Quizás debiera haber empezado por donde los informes deben empezar: por el principio. Ese es el tipo de cosas de las que advertía hace un momento, que lo mío no son las palabras ni la narrativa.

A ver si soy capaz de subsanar este error.

Me llamo Efrén Porcina, abogado en ejercicio, con bufete propio en una capital de provincia cuyo nombre omito por motivos de seguridad. Teniendo en cuenta que mi peso ronda los ciento treinta y ocho kilos y que mi estatura no supera el metro ochenta, más que apellido lo mío parece una maldad del destino. Si le añadimos ese pedazo de nombre con el que mi madre pretendió honrar a su bisabuelo (el que emigró a Cuba y regresó más pobre que una rata, con los pies por delante) no es menester justificar que, a la hora de bautizar mi despacho, me haya permitido alguna licencia.

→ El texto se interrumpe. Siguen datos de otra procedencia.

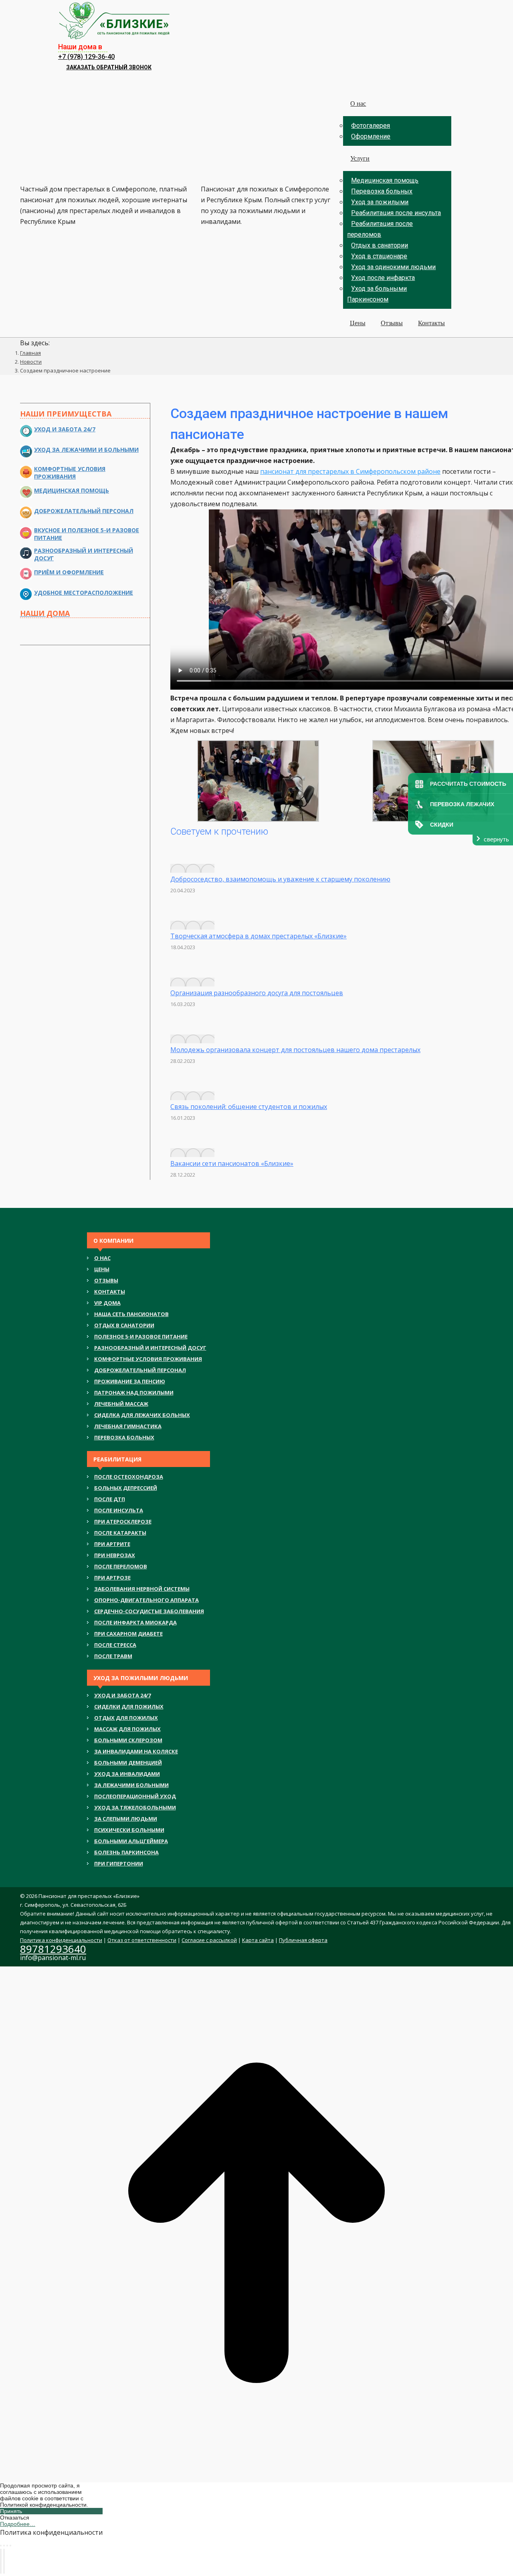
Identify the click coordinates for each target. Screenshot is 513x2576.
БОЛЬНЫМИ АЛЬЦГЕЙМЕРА (131, 1841)
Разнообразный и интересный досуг (83, 554)
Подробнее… (17, 2524)
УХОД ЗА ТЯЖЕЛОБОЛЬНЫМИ (135, 1807)
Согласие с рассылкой (209, 1940)
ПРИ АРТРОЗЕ (112, 1577)
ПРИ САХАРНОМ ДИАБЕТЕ (128, 1633)
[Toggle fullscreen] (7, 2545)
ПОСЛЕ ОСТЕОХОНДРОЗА (128, 1476)
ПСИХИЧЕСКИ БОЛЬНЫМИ (129, 1829)
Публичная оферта (303, 1940)
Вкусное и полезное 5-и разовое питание (86, 533)
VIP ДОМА (107, 1302)
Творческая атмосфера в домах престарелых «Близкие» (258, 936)
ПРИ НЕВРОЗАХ (114, 1555)
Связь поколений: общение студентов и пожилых (248, 1106)
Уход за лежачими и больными (86, 449)
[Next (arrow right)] (4, 2561)
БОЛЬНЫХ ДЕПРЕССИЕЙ (125, 1487)
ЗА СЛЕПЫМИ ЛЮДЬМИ (125, 1818)
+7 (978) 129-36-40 (86, 56)
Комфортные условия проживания (69, 472)
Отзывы (106, 1280)
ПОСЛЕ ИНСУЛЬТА (118, 1510)
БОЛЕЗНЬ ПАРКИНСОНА (126, 1852)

Romaní y asociados: así es como llamé a mi casa profesional y, desde ahora mismo, la de todos ustedes si requieren de los servicios de un letrado. Cierto es que, con relación laboral, asociados no tengo. A lo sumo, si es que fuera posible incluir a Salomé en esa categoría, debería hablar en singular. Pero lo de «asociados» es un apéndice necesario, yo diría que fundamental, en la tortuosa carrera de ser elegido por un desconocido que busque un abogado en las Páginas Amarillas. Esa admirable palabra de nueve letras es nuestra principal defensa contra las grandes firmas multinacionales, que entregan tarjetas con nombres en relieve y logos de diseño. Me refiero a esas que últimamente se expanden en España como hacen los gases, ocupando el espacio hasta no dejar ni un mísero hueco.

No me quejo, en absoluto. Si bien es cierto que no dispongo de asociados al uso, ni tampoco de eso que antaño llamábanse pasantes, becarios o cualquier otra variante del subgénero «en prácticas», poseo propiedades valiosas a las que aprecio como a los buenos amigos que nunca traicionan. Hablo de un precioso Mac de última generación, que jamás me ha levantado la voz; una impresora a color (un lujo, esto de ver tu logo teñido de magenta); un fax multifunción y una suscripción online a la actualidad jurídica de Thomson-Aranzadi. ¿Quién necesita más y mejores asociados?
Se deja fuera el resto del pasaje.